• [EXTRAIT]:

= = = = = = =

Nicholas Christodoulidis (photographe), Panneau du chat faisant le gros dos en grès émaillé du Castel Béranger, réalisé par Gilardoni & Brault en 1897. Photo Nicholas Christodoulidis.
… et une abstraction plus ou moins poussée comme, par exemple, sur le panneau ornant l’encorbellement du bow-window de la cour où le modelage paraît si abstrait, si informe, que de prime abord il semble vain d’y chercher de quelconques similitudes avec un élément de la faune ou de la flore.
Encorbellement du bow-window de la cour du Castel Béranger. Photo F. Descouturelle.
Même si quelques esprits imaginatifs se raccrocheront sûrement à un détail de la partie inférieure pour y voir un bec et deux yeux.
Détail du panneau en céramique émaillée de l’encorbellement du bow-window de la cour du Castel Béranger, réalisé par Gilardoni & Brault entre 1895 et 1898. Photo F. Descouturelle.
Dans Études sur le Castel Béranger rédigé en 1899 par Georges Soulier et un certain « P.N. » — probablement Paul Nozal —, les auteurs expliquent que « les conceptions de l’ornement [doivent] accompagn[er] le décor vivant […], dans une harmonie de formes plus flottantes »[11], sans lui faire concurrence. On peut ainsi penser que pour Guimard l’essentiel n’était pas la retranscription de la nature mais plutôt son évocation par l’intermédiaire de contours façonnés plus ou moins précisément[12].
Georges Soulier et Paul Nozal soulignent aussi qu’au cours des siècles l’art a très rarement cherché à imiter scrupuleusement la nature et que la transgression du réel n’est donc pas une nouveauté. Les rinceaux, la stylisation des feuilles d’acanthe sur les chapiteaux corinthiens ou encore les chimères ornant les cathédrales en sont le parfait exemple.
Rinceau d’ornements symétriques, 1527, gravure. Musée du Louvre, département des arts graphiques, 8324 LR.
Chapiteau corinthien, 1650-1700, Cour carrée, sculpture. Musée du Louvre, département des sculptures du Moyen-Âge, de la Renaissance et des temps modernes, RF 4149.
… inspirée de la nature…
Certains de ces décors transgressant le réel sont spontanément assimilables à des organismes naturels mais cette fois sans qu’on puisse y reconnaitre avec certitude une espèce animale. Chaque spectateur se forge une idée de ce qu’il voit, en fonction de sa propre culture. C’est le cas des métopes en céramique éditées en série et garnissant les linteaux métalliques présents à de nombreuses reprises en façade. Leur forme peut par exemple évoquer de très loin celle d’une tête de grenouille ou celle d’un insecte, comme une mante religieuse.

= = = = = = =

• [DONNÉES FOURNIES]:
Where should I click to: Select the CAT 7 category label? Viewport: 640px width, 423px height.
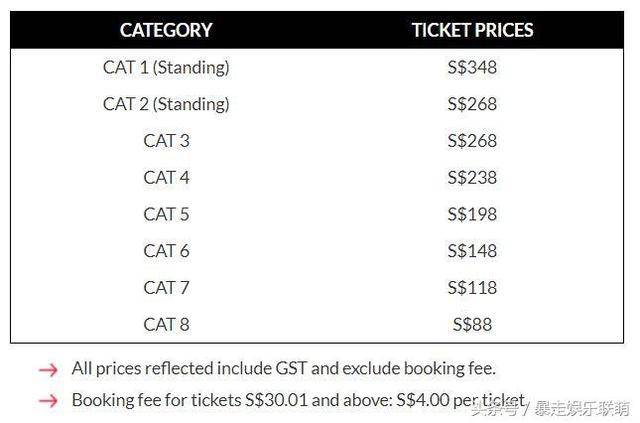point(166,288)
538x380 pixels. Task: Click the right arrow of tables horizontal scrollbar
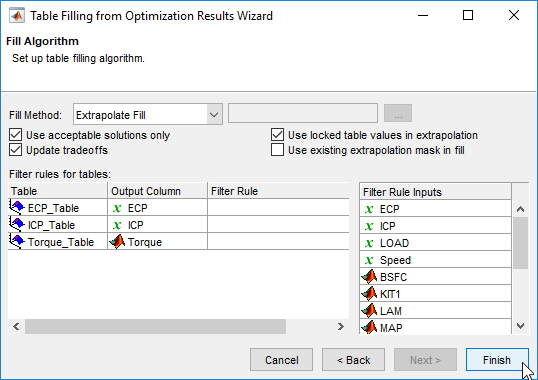(340, 326)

= = = = = = =

• [CONSIGNES DE TRAVAIL]:
• A. Dans l'extrait sur le Castel Béranger, recopiez le passage compris entre "Chapiteau corinthien, 1650-1700, Cour" et "modernes, RF 4149.", bornes incluses, en substituant "Cour Napoléon" à "Cour carrée".
• B. D'après l'extrait sur le Castel Béranger, en quelle année Georges Soulier et « P.N. » ont-ils rédigé Études sur le Castel Béranger ?
• C. Rédigez la suite du texte sur les décors du Castel Béranger, à partir de sa dernière phrase.

• [RÉPONSES PAR CONSIGNE]:
• A.
Chapiteau corinthien, 1650-1700, Cour Napoléon, sculpture. Musée du Louvre, département des sculptures du Moyen-Âge, de la Renaissance et des temps modernes, RF 4149.

• B. En 1899.

• C.
Métopes des linteaux métalliques de certaines baies, réalisés par Gilardoni & Brault en céramique émaillée (ou par Bigot en grès émaillé) entre 1895 et 1898. Photo Nicholas Christodoulidis.
Les prises d’air en façades sont quant à elles ornées de grilles en fonte dont la forme pourrait être assimilée à celle d’un crabe, ou encore à celle d’une bouche et deux narines[13].
Prise d’air, portfolio Le Castel Béranger, œuvre de Hector Guimard architecte, Paris, Librairie Rouam, 1898, pl. 22. Bibliothèque du Musée des arts décoratifs, Réserve P95.
Dans les appartements, le papier peint spécifiquement conçu pour les antichambres contient également un motif mis en exergue par sa coloration et dont les lignes capricieuses se rapprochent de celles d’un félin.
À gauche, détail du papier peint des antichambres, portfolio Le Castel Béranger, œuvre de Hector Guimard architecte, Paris, Librairie Rouam, 1898, pl. 30. Coll. part. À droite, détail d’un fragment de lé produit par Le Mardelé conservé à la Bibliothèque Forney, réf. 998, trois tons dont un ton or, vers 1895-1896. Photo F. Descouturelle.
Singulière parmi celles des autres papiers peints prévus pour les autres types de pièces du Castel Béranger, sa composition générale évoque un arbre de Jessé, tandis que l’attitude de ce motif particulier fait penser à une enluminure médiévale, ce qui nous amène à l’aspect le plus intrigant de ce bestiaire.
… et d’une fantasmagorie médiévale
Une autre interprétation du répertoire animalier présent au Castel Béranger est celui qui lui aurait valu à Auteuil le surnom de « maison des Diables » ainsi que le rapporte Jean Rameau dans Le Gaulois en 1899.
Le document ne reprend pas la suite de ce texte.